=== DATA RECORDS ===
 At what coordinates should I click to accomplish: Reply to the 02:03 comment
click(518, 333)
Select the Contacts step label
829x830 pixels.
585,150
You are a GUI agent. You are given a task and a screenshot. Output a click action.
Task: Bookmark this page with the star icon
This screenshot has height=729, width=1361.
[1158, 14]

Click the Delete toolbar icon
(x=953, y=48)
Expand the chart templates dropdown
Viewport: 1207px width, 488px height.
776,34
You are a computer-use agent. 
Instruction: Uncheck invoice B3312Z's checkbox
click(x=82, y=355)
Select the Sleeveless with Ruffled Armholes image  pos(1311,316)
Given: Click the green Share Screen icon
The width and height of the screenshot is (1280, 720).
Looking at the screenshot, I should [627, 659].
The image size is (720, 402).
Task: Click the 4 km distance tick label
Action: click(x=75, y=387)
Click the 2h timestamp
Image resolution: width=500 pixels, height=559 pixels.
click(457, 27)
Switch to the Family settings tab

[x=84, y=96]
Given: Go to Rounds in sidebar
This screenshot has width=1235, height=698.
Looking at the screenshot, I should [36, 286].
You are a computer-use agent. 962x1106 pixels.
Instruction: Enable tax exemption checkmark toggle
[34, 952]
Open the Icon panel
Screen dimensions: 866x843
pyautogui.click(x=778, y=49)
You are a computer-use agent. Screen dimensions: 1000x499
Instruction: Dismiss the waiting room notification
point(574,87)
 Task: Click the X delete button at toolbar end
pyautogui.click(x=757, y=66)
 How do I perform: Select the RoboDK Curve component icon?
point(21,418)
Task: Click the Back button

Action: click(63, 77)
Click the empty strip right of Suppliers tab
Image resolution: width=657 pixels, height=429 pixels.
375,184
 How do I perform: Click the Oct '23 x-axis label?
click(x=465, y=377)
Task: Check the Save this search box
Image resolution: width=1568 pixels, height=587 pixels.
===
== WHAT TO DO ==
Begin at the top of the records above and quote each line exactly, ending with the line that contains "Click the 2h timestamp".

== SOLUTION FOR THIS PROBLEM ==
 At what coordinates should I click to accomplish: Reply to the 02:03 comment
click(518, 333)
Select the Contacts step label
829x830 pixels.
585,150
You are a GUI agent. You are given a task and a screenshot. Output a click action.
Task: Bookmark this page with the star icon
This screenshot has height=729, width=1361.
[1158, 14]

Click the Delete toolbar icon
(x=953, y=48)
Expand the chart templates dropdown
Viewport: 1207px width, 488px height.
776,34
You are a computer-use agent. 
Instruction: Uncheck invoice B3312Z's checkbox
click(x=82, y=355)
Select the Sleeveless with Ruffled Armholes image  pos(1311,316)
Given: Click the green Share Screen icon
The width and height of the screenshot is (1280, 720).
Looking at the screenshot, I should [627, 659].
The image size is (720, 402).
Task: Click the 4 km distance tick label
Action: click(x=75, y=387)
Click the 2h timestamp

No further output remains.